BEGIN Given entries
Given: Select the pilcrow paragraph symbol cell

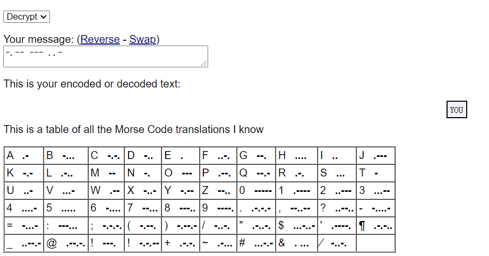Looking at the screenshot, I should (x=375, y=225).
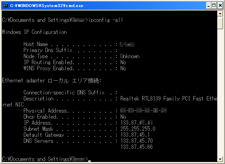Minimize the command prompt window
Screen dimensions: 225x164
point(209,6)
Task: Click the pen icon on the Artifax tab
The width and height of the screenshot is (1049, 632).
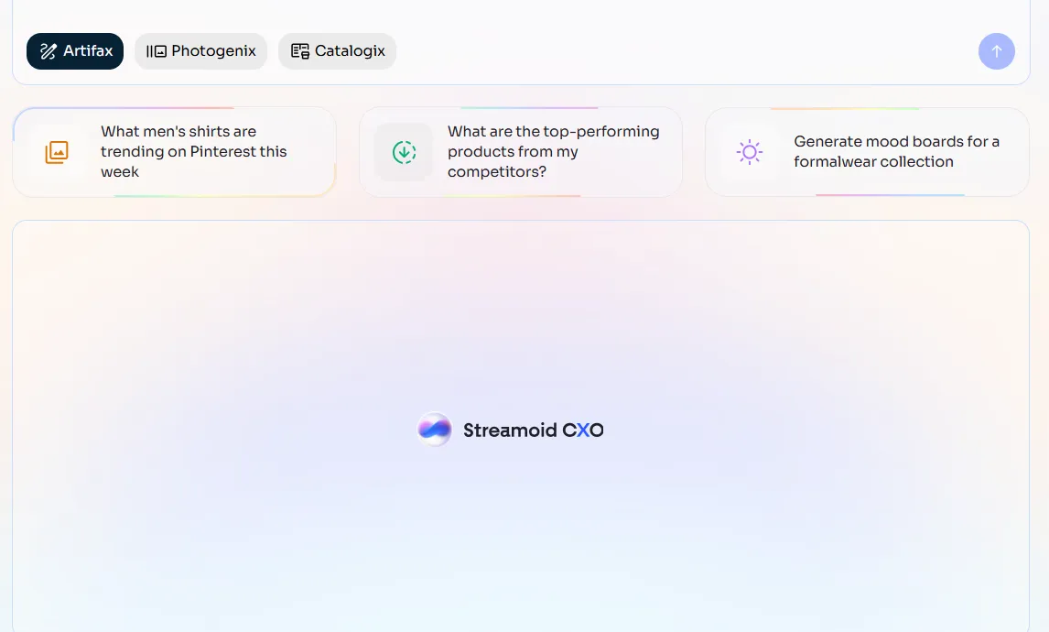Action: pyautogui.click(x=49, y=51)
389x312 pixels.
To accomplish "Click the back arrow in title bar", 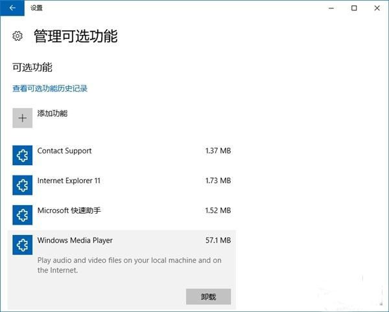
END Given entries
BEGIN Given entries
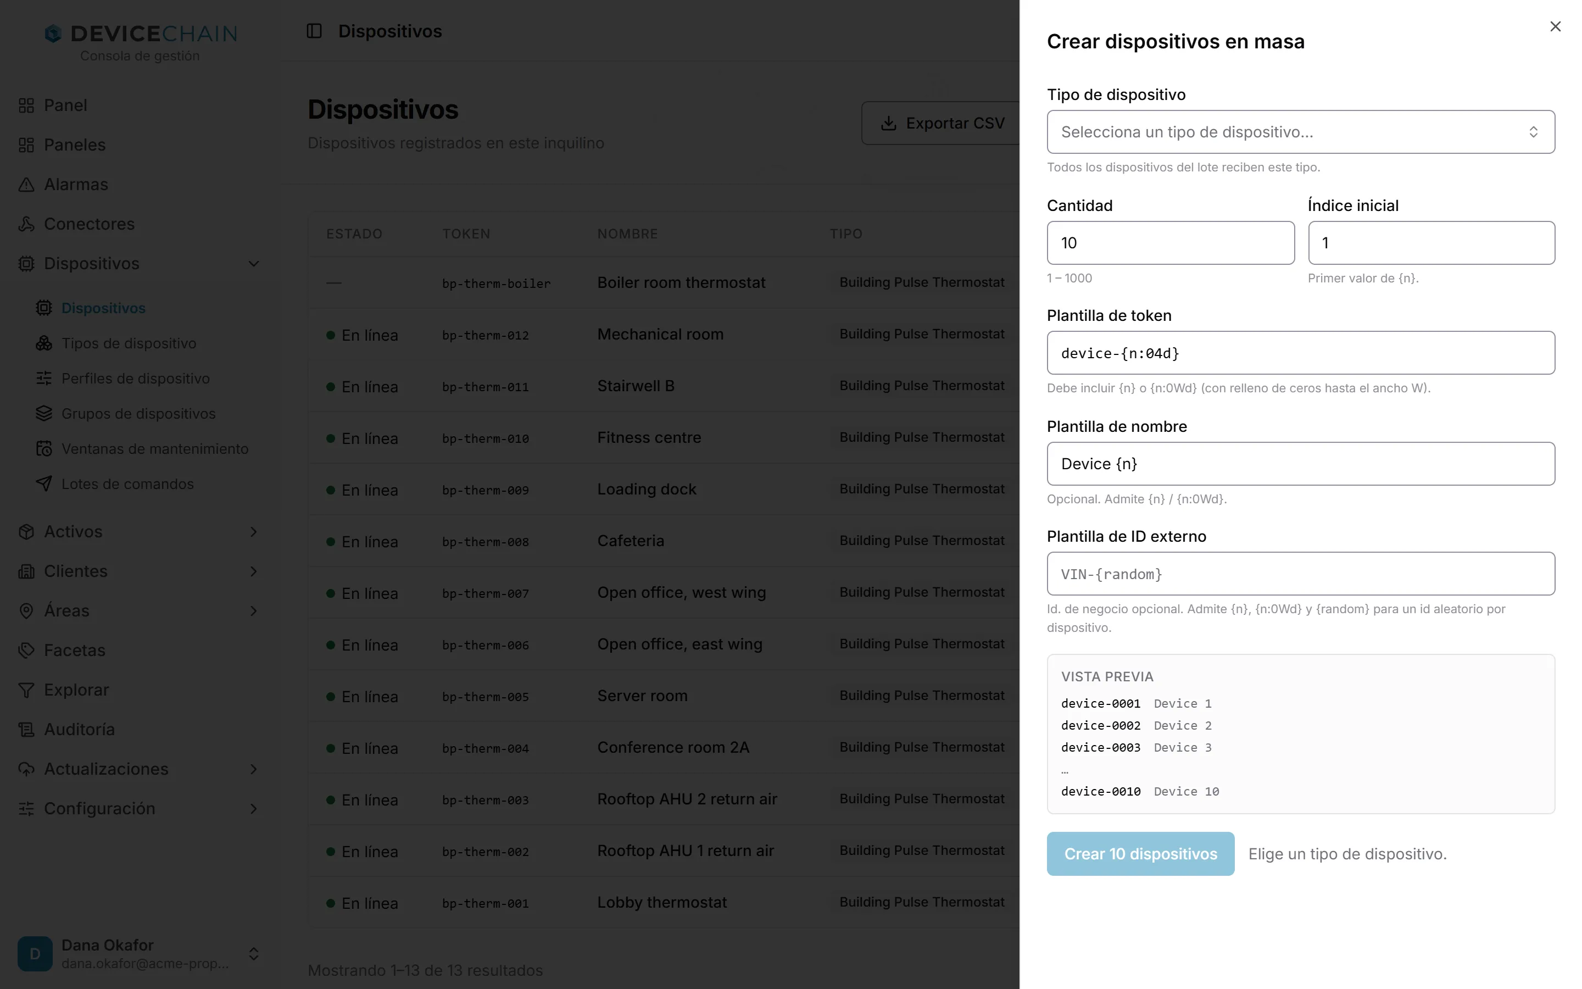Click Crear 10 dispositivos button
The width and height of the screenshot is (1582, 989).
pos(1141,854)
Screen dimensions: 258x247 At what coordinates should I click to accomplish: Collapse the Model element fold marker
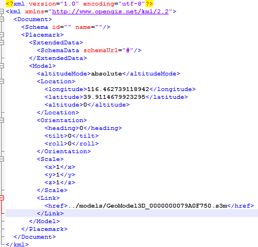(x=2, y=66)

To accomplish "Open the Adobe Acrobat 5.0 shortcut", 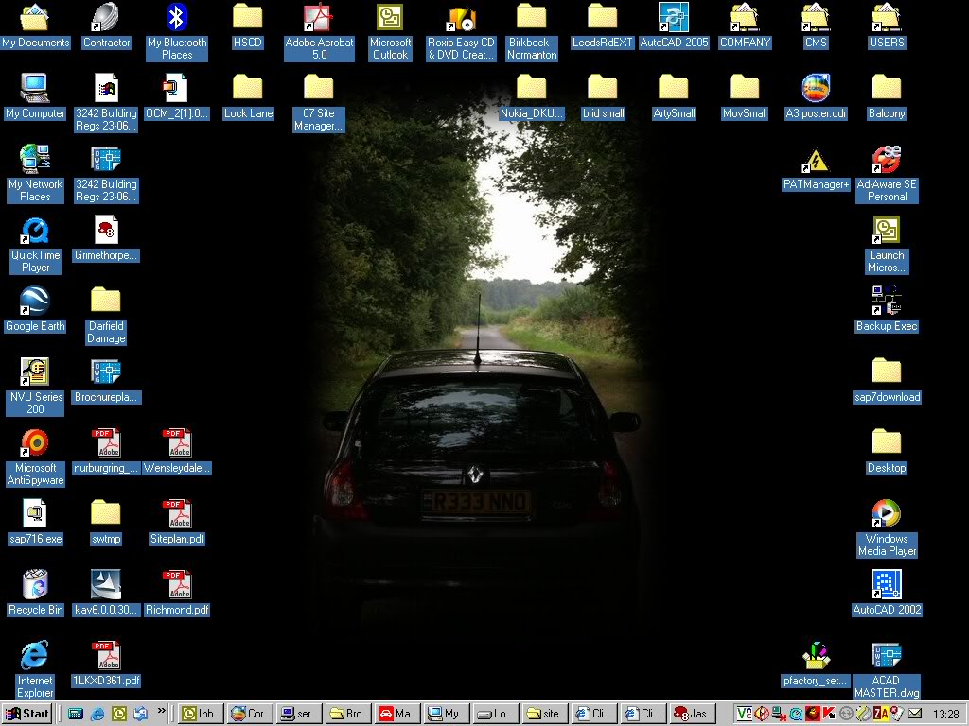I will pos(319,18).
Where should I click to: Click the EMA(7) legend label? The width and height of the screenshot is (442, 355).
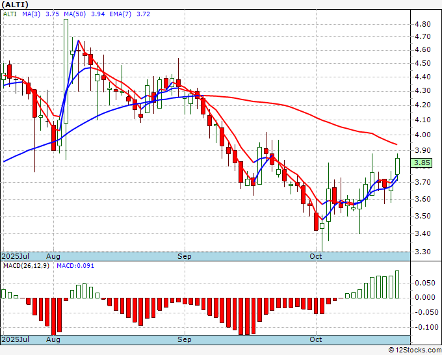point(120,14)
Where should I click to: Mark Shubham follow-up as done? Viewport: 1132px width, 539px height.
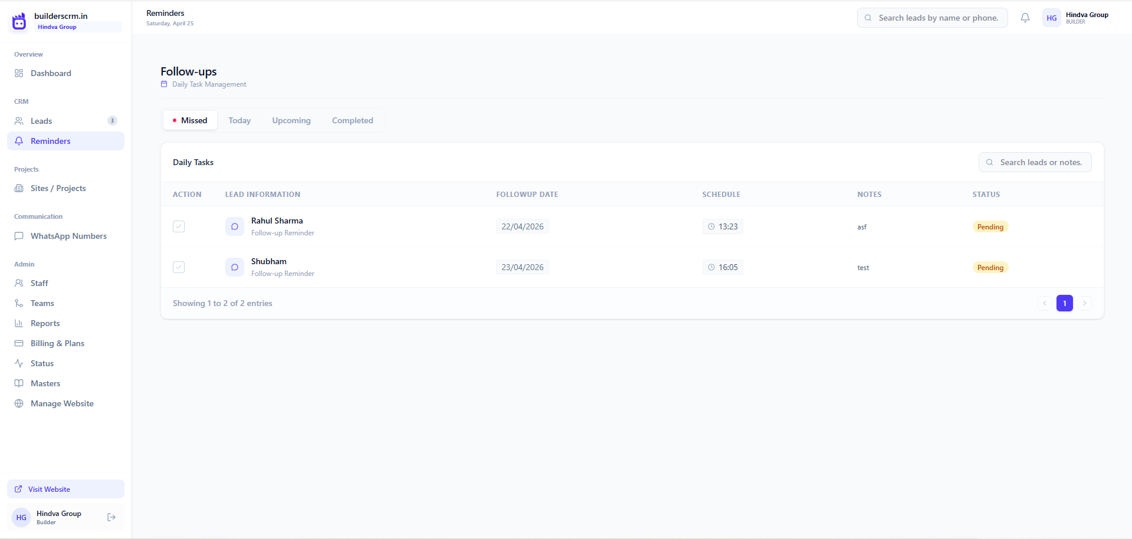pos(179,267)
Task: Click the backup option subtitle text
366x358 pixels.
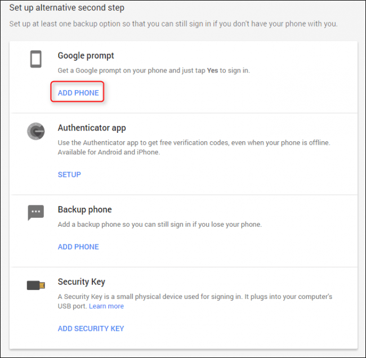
END Given entries
BEGIN Given entries
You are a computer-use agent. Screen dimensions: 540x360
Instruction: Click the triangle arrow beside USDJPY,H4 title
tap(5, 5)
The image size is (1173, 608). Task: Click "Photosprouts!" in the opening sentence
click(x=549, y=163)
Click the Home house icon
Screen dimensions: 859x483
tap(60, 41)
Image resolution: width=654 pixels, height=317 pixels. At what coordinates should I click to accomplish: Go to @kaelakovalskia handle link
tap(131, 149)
END Given entries
• Exercise details: Using the entries above, write out exactly the lines from the one with "Task: Click the pen icon on the Artifax tab" through the one with "the back arrow", ends included. Leave out any pictures.

• Completed task:
Task: Click the pen icon on the Artifax tab
The width and height of the screenshot is (1049, 632).
Action: pyautogui.click(x=49, y=51)
389x312 pixels.
To accomplish "Click the back arrow in title bar", 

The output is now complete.